Reputation: 3
I'm a newbie at asyncio and aiohttp. Recently, I try to practice for understanding how does the eventloop actually working.
when I practice for sending urls simultaneously, I encounter some problems. According to my knowledge, create_task will make the coro get into the eventloop and await will make the eventloop jump out to do other task until the await task is done, but the following result is out of my mind. The upside in blockmain works like sync(block mode) and the downside just work as my expect(It's works like what I've known with both async/await and asyncio). I'm not really sure whether I get misunderstanding for the knowledge of async/await and asyncio in this situation or not. If someone who really know about it, give me the detailed answer please. It really bother me.

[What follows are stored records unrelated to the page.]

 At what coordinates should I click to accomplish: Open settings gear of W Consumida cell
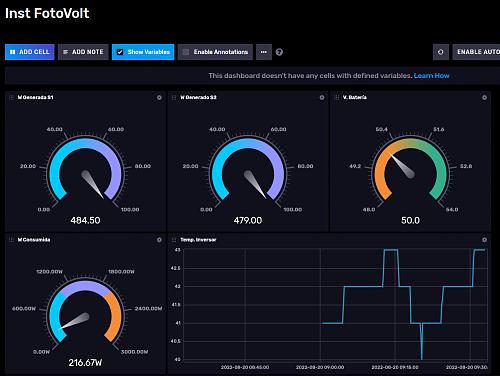[x=159, y=240]
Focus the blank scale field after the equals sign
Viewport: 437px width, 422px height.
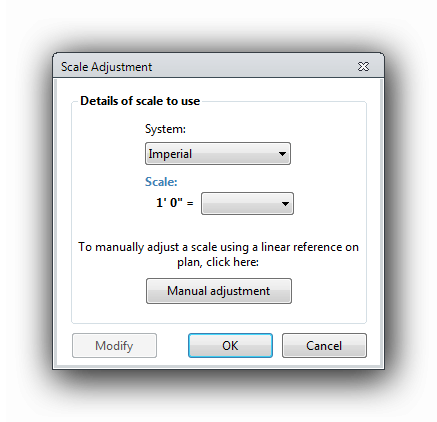click(x=247, y=203)
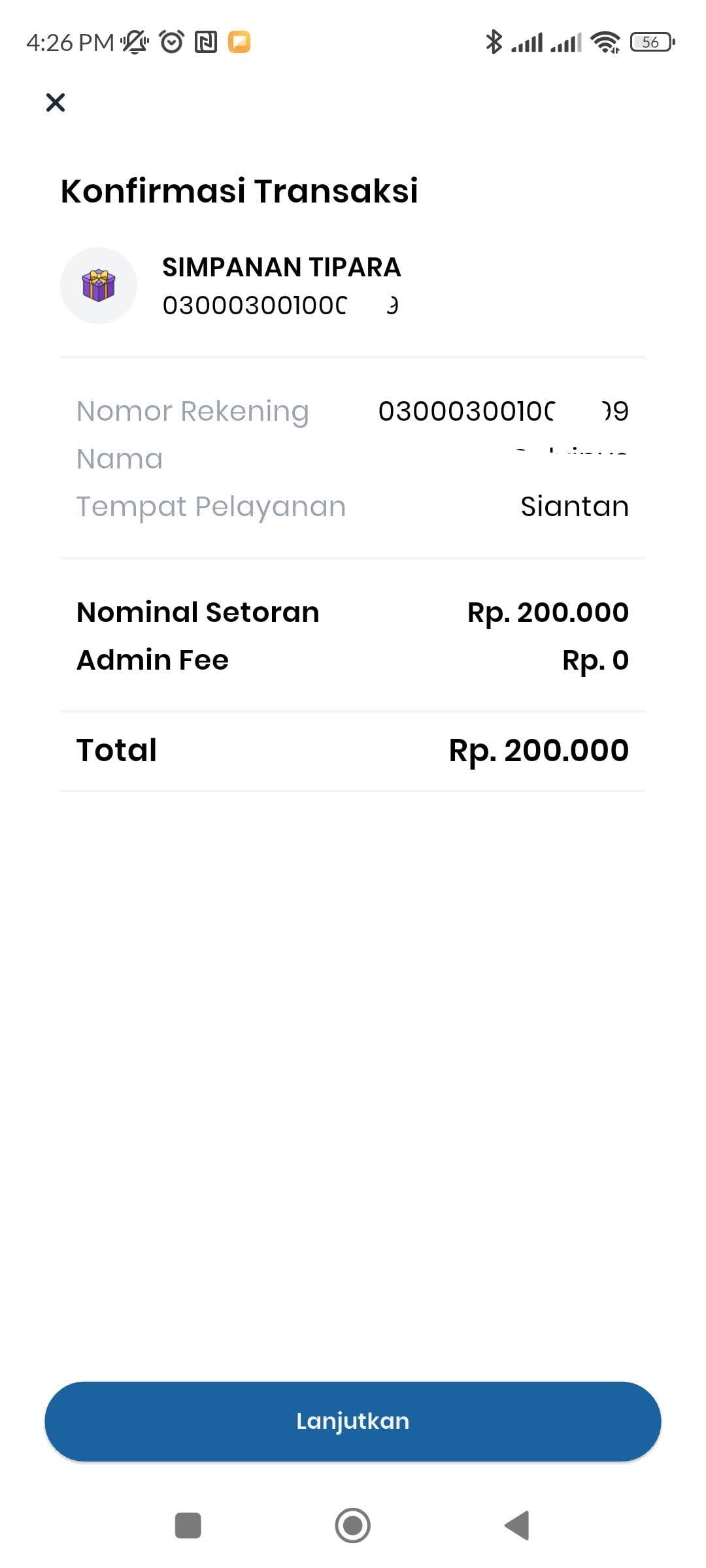Tap the Android home circle button
706x1568 pixels.
tap(353, 1526)
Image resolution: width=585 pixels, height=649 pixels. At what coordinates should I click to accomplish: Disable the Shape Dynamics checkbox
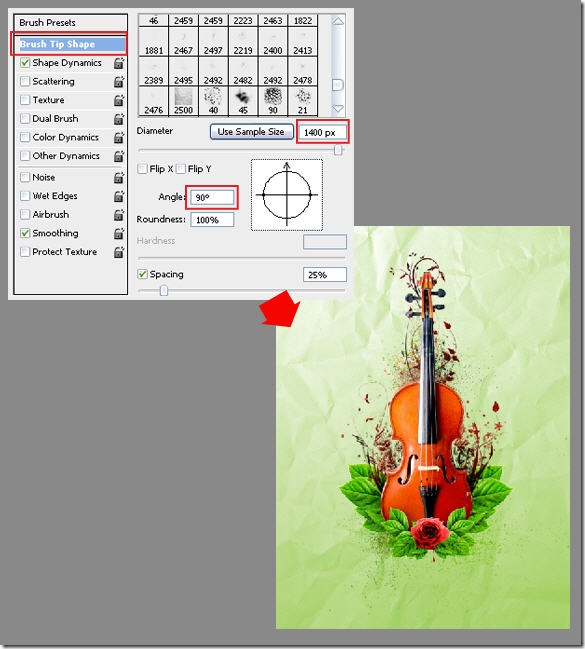tap(25, 63)
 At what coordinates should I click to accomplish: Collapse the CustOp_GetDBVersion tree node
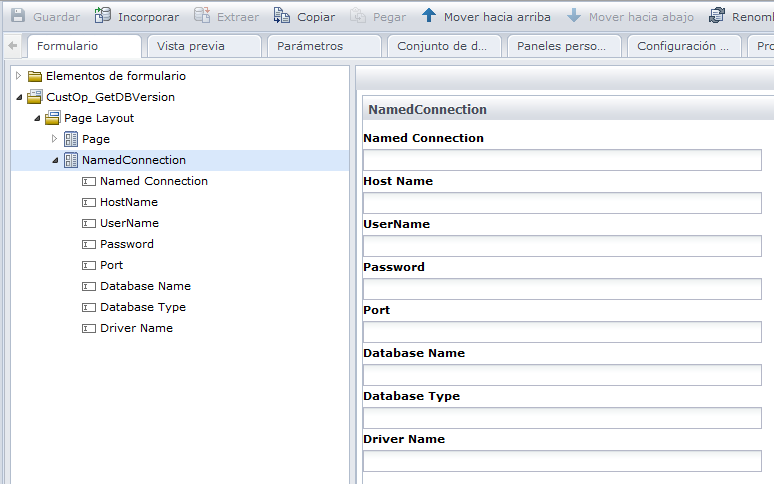(x=19, y=97)
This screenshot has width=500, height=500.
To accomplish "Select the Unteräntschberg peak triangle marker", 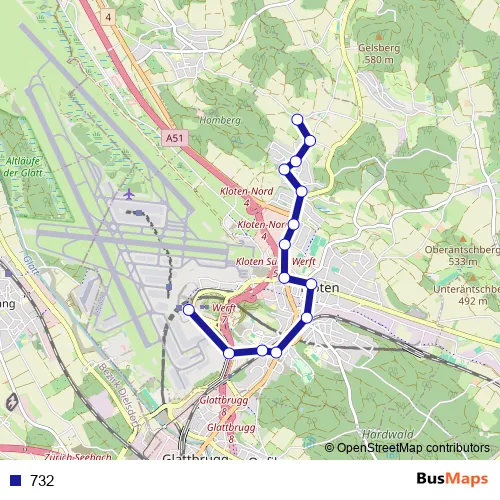I will pyautogui.click(x=473, y=277).
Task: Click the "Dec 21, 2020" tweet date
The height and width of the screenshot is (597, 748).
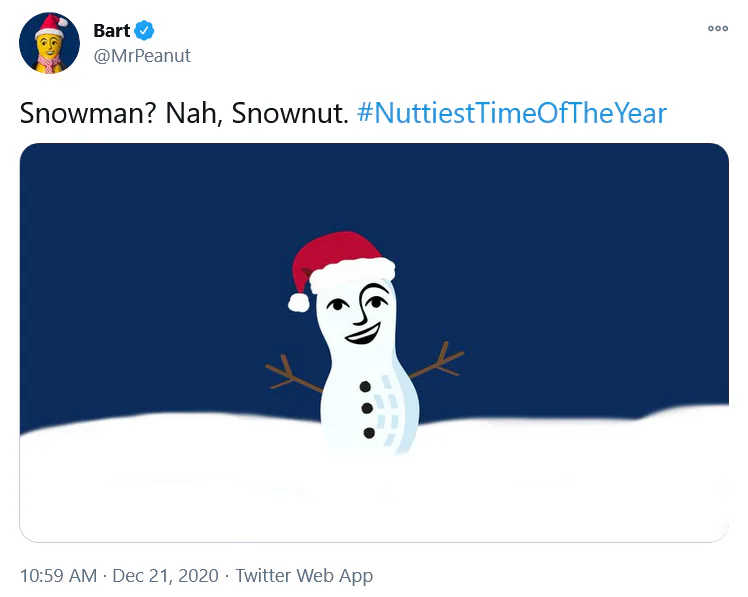Action: 167,576
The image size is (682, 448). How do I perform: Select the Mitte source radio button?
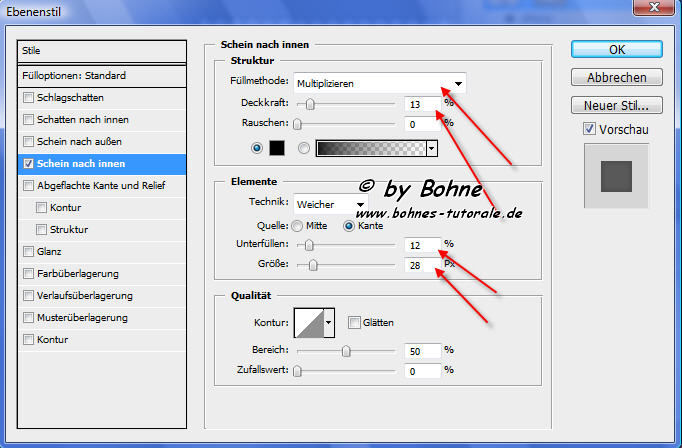click(x=297, y=226)
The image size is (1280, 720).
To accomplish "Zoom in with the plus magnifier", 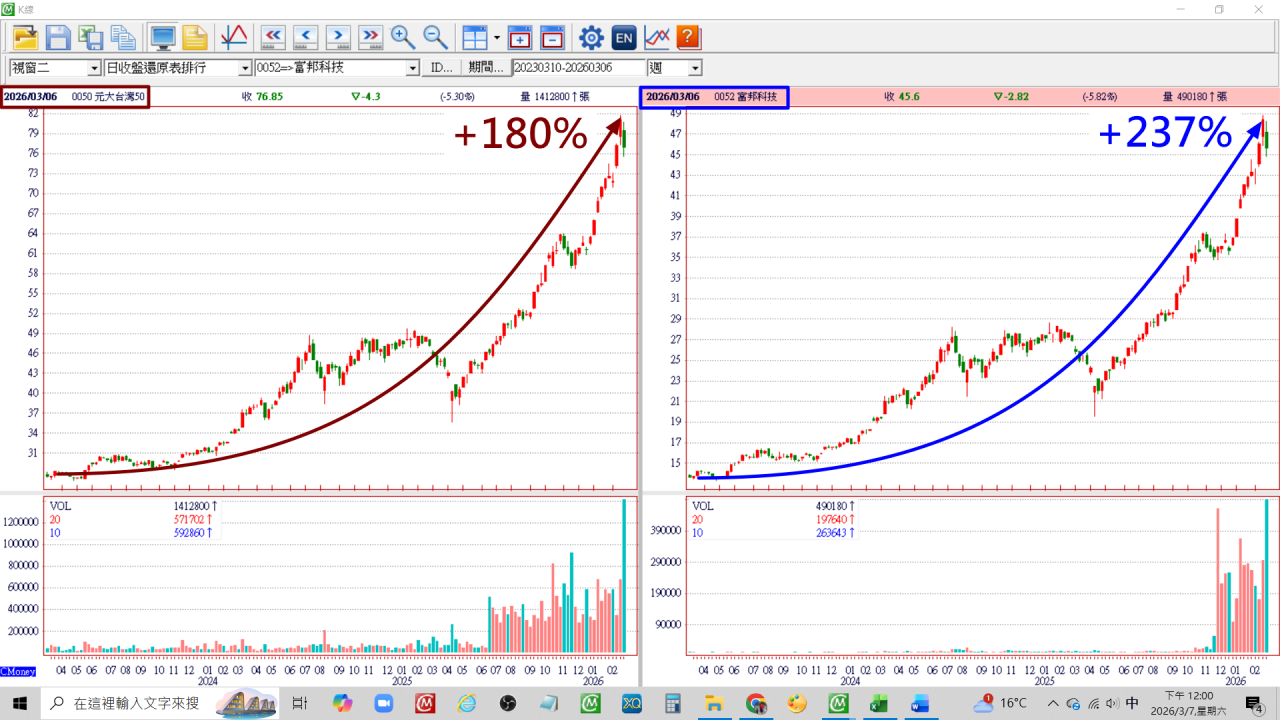I will pos(403,38).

Sorry for my poor English.
Following is my code
urls = [
'https://www.104.com.tw/jobs/search/?keyword=python&order=1&page=1&jobsource=2018indexpoc&ro=0',
'https://www.104.com.tw/jobs/search/?keyword=python&order=1&page=2&jobsource=2018indexpoc&ro=0',
'https://www.104.com.tw/jobs/search/?keyword=python&order=1&page=3&jobsource=2018indexpoc&ro=0',
'https://www.104.com.tw/jobs/search/?keyword=python&order=1&page=4&jobsource=2018indexpoc&ro=0',
'https://www.104.com.tw/jobs/search/?keyword=python&order=1&page=5&jobsource=2018indexpoc&ro=0',
'http://www.httpbin.org:12345/',
'https://www.104.com.tw/jobs/search/?keyword=python&order=1&page=6&jobsource=2018indexpoc&ro=0',
'https://www.104.com.tw/jobs/search/?keyword=python&order=1&page=7&jobsource=2018indexpoc&ro=0',
'https://www.104.com.tw/jobs/search/?keyword=python&order=1&page=8&jobsource=2018indexpoc&ro=0',
'https://www.104.com.tw/jobs/search/?keyword=python&order=1&page=9&jobsource=2018indexpoc&ro=0',
'https://www.104.com.tw/jobs/search/?keyword=python&order=1&page=10&jobsource=2018indexpoc&ro=0']
async def fetch_(link):
# loop = asyncio.get_event_loop()
# print(asyncio.all_tasks(loop))
async with ClientSession(timeout=ClientTimeout(total=10)) as session:
async with session.get(link) as response:
html_body = await response.text()
print(f"{link} is done")
async def blockmain():
# ========================= following 2 lines can't work as my expect
for link in urls:
await asyncio.create_task(fetch_(link))
# second part
# ========================= following 3 line can work as my expect
# loop 1
tasks = [asyncio.create_task(fetch_(link)) for link in urls]
for t in tasks:
await t
# loop 2
tasks = [asyncio.create_task(fetch_(link)) for link in urls]
for t in tasks:
await t
asyncio.run(blockmain())
I want to know the reason why the program will run like sync(block mode) when I await asyncio.create_task in the for loop, but work async that await task after create all tasks.
Thanks.
Upvotes: 0
Views: 997
Reputation: 11009
In the first case you are not running the tasks concurrently.
for link in urls:
await asyncio.create_task(fetch_(link))
The expression asyncio.create_task schedules the routine fetch_
as a task. The await keyword suspends the current task (blockmain
) and waits for the fetch_
task to complete. Those are the only two tasks at that point. When the fetch_
task finishes, the main task continues. It goes through the loop again with a new value for link
. That process repeats. You never have two tasks fetch_
running at the same time, since you await each task as you create it. There is no useful concurrent execution.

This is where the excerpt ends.